# Bizarre pleco behavior. Is this common?



## Romad (Jun 28, 2009)

Ok so I've had a common pleco. in my community tank for approx. 3 months now. I got him because I had a brown algae issue which he cleaned up nicely.

I thought he was a shy, docile creature since I've only seen him on rare occasions after lights are out and he always ducked back into his slate cave when we would put our face up to the tank to say hello.

Until yesterday....

My fish tank erupted with insane activity all of a sudden. My pleco had come out and was zooming around the tank which completely freaked out all of the other fish. He was moving so fast I couldn't even tell if he was actually chasing any other fish or just randomly darting around.
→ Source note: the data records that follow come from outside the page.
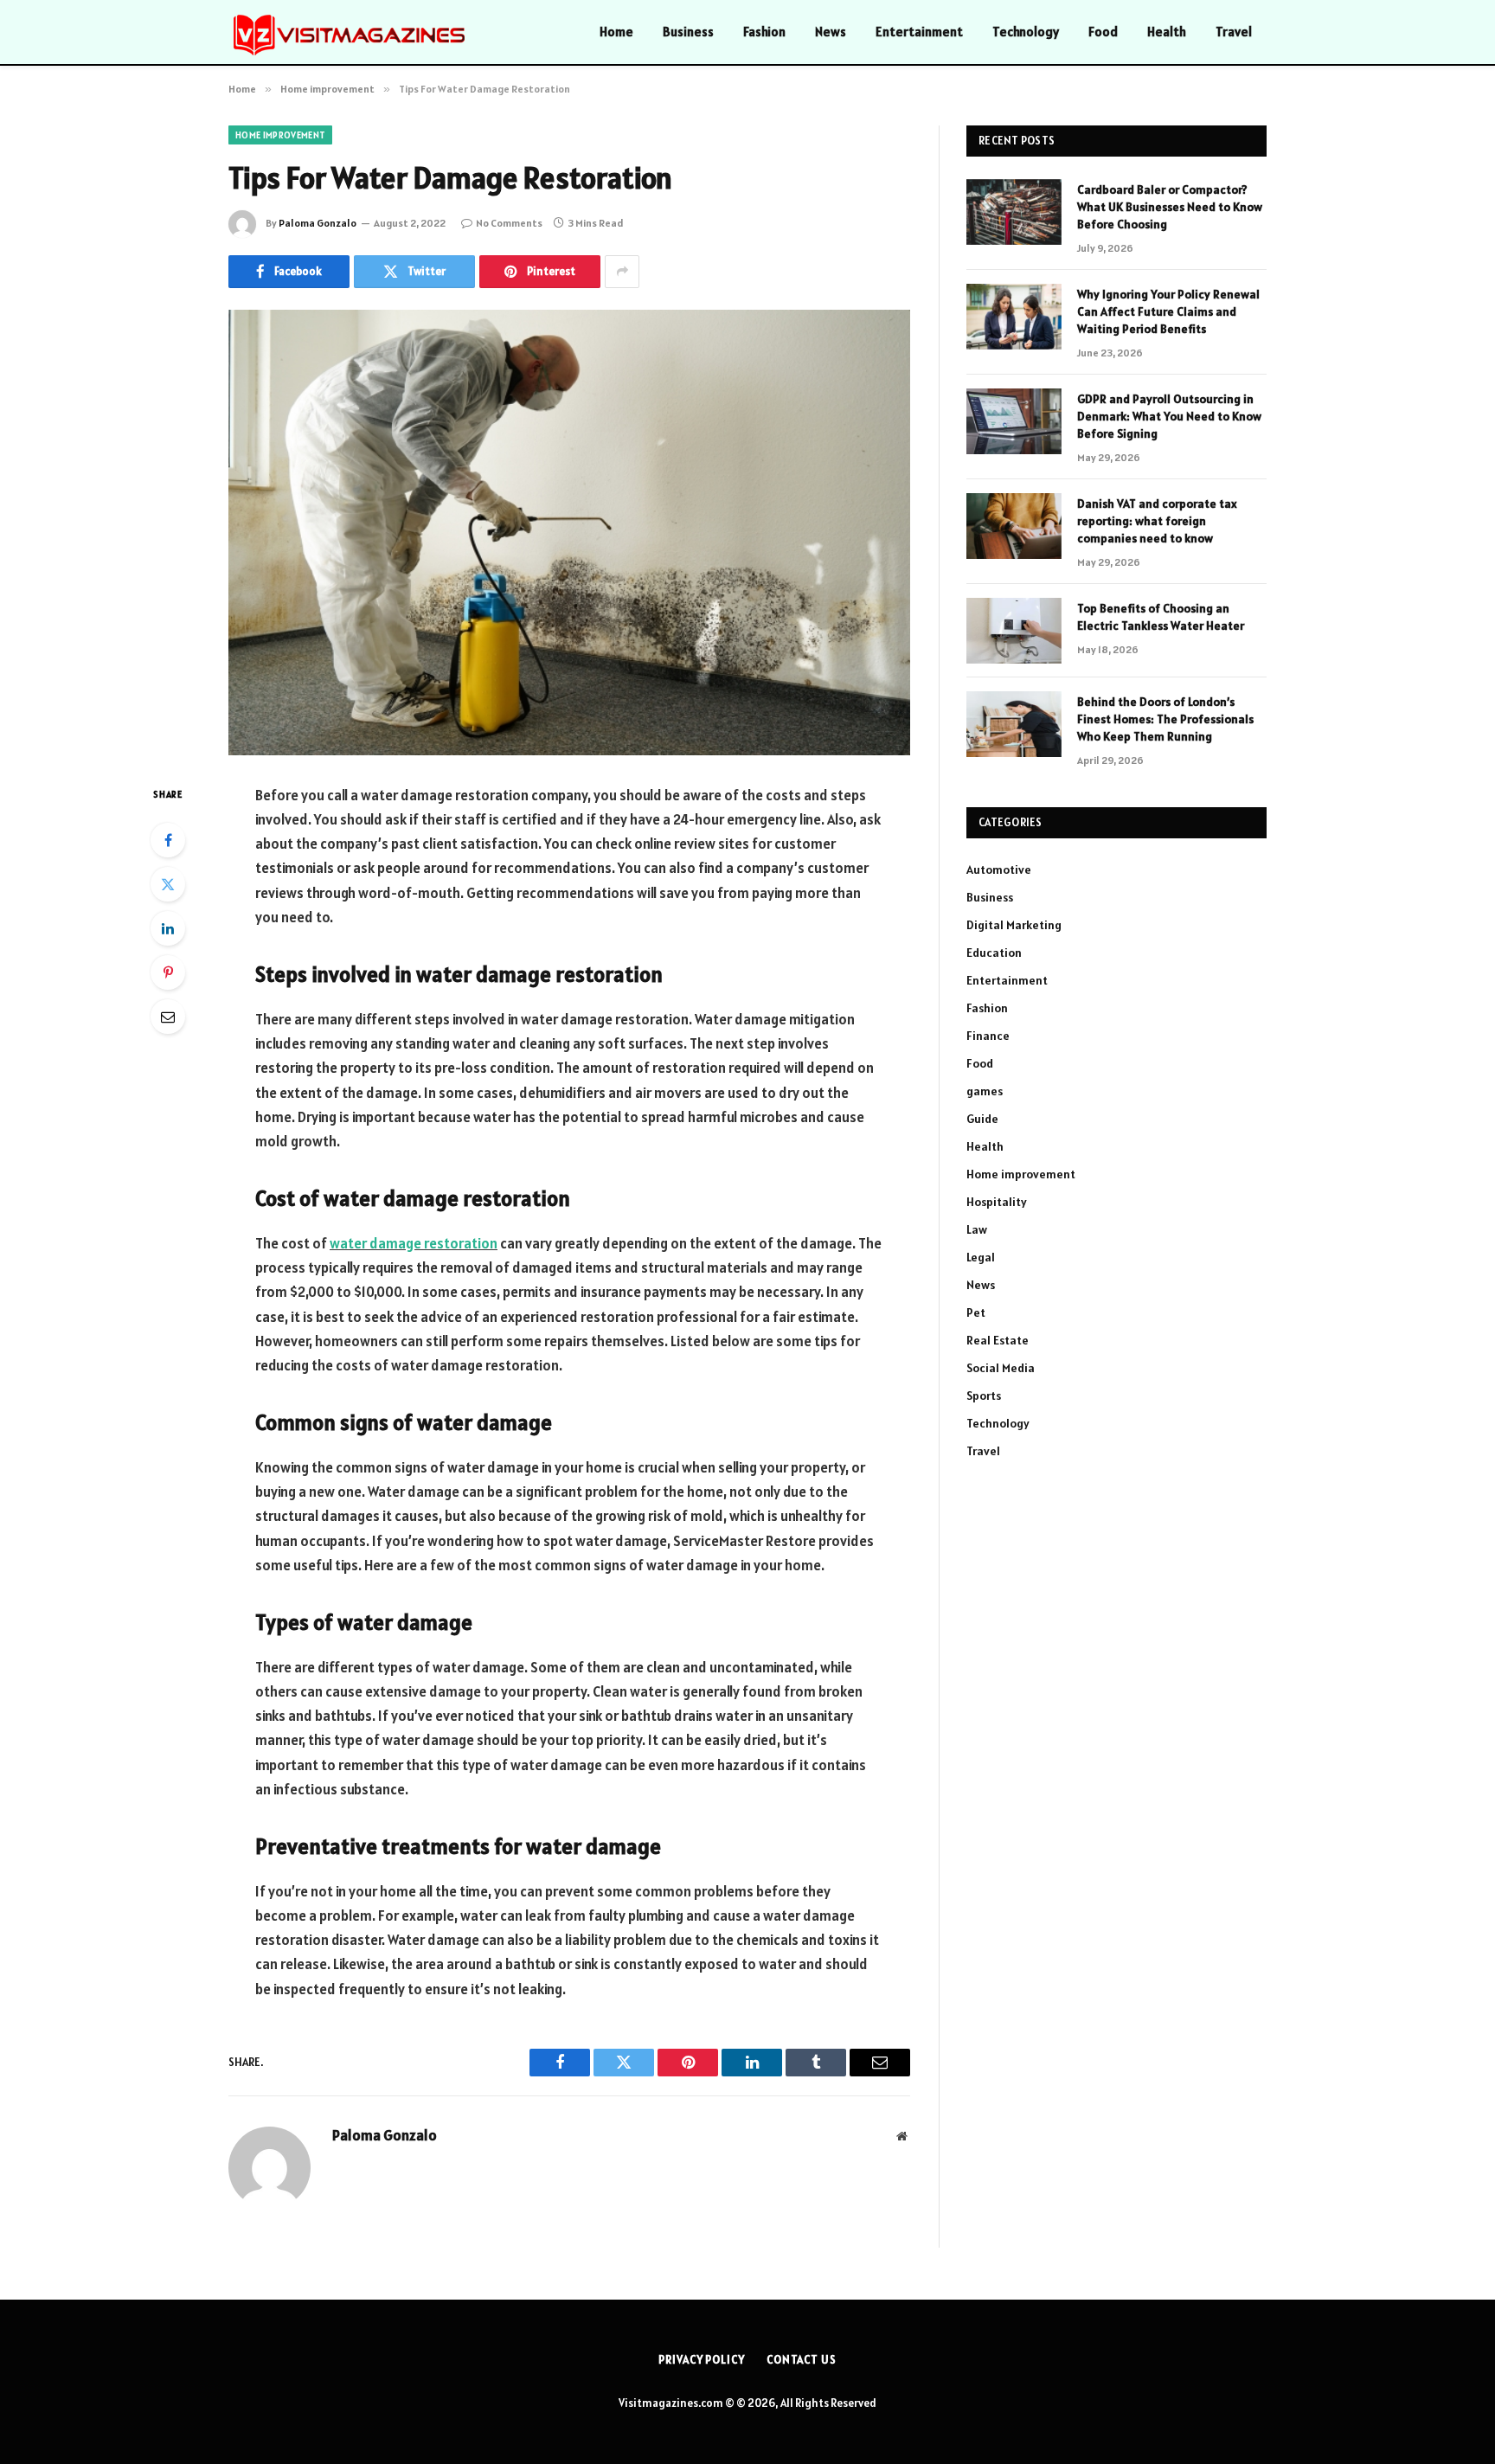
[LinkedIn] (168, 928)
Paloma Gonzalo (317, 222)
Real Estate (997, 1340)
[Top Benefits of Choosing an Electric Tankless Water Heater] (1014, 631)
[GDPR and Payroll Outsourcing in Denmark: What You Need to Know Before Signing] (1014, 421)
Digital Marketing (1014, 925)
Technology (1025, 31)
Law (976, 1229)
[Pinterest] (168, 972)
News (830, 31)
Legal (980, 1257)
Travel (1234, 31)
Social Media (1000, 1368)
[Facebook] (168, 840)
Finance (988, 1035)
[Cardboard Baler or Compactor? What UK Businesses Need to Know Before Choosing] (1014, 212)
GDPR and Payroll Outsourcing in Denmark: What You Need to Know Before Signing (1169, 416)
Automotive (998, 869)
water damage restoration (413, 1243)
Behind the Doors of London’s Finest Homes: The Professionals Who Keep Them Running (1165, 719)
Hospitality (996, 1202)
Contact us (802, 2359)
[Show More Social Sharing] (622, 271)
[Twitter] (168, 884)
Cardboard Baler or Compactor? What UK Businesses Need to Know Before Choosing (1169, 207)
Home (616, 31)
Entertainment (919, 31)
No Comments (509, 222)
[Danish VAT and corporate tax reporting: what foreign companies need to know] (1014, 526)
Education (994, 952)
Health (1166, 31)
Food (1103, 31)
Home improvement (280, 135)
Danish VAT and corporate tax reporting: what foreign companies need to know (1157, 521)
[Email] (168, 1016)
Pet (975, 1312)
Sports (983, 1395)
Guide (982, 1118)
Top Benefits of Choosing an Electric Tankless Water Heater (1160, 616)
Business (688, 31)
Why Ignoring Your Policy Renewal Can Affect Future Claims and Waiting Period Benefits (1168, 311)
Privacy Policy (701, 2359)
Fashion (764, 31)
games (984, 1091)
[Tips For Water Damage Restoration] (569, 532)
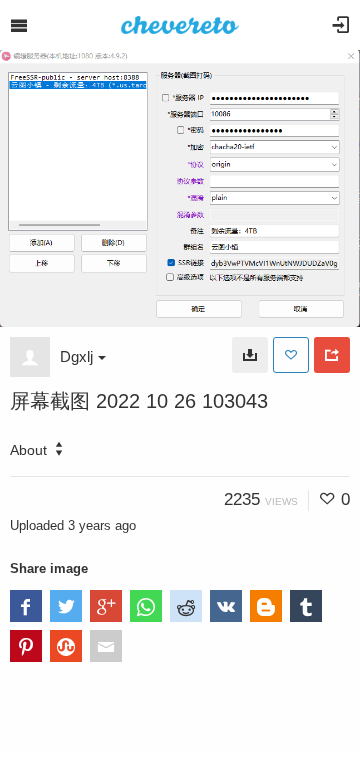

After that, all back to normal. He's hanging out in his cave and as far as I know, hasn't bothered the rest of the tank since.

Has anyone experienced this too? I'm wondering if this is the start of aggressiveness or is he just a nutcase??

Puzzled by this behavior. Sorry for rambling :0


----------



## DragonFish (Mar 31, 2009)

Hmm.....never had any issues with my Common attacking my fish, had him for probably over two years....he is very skittish though and will indeed freak if I approach the tank when he's out. I've never seen him do it randomly though, only when he's out and I come up to the tank....

Just my personal experience, not a Pleco person, anyone else? xD


----------



## Herky (Apr 23, 2009)

The only time I ever see mine is if there's brine shrimp or bloodworms on the bottom of the tank...then he's like a little vacuum cleaner. The rest of the time....hiding.


----------



## Guppyluver4ever (May 19, 2009)

Maybe he just got a little scared


----------



## Romad (Jun 28, 2009)

Can't imagine what might have freaked him out. He's usually so mellow. Hopefully that was a one time spaz 

Thanks. Have a great day all.


----------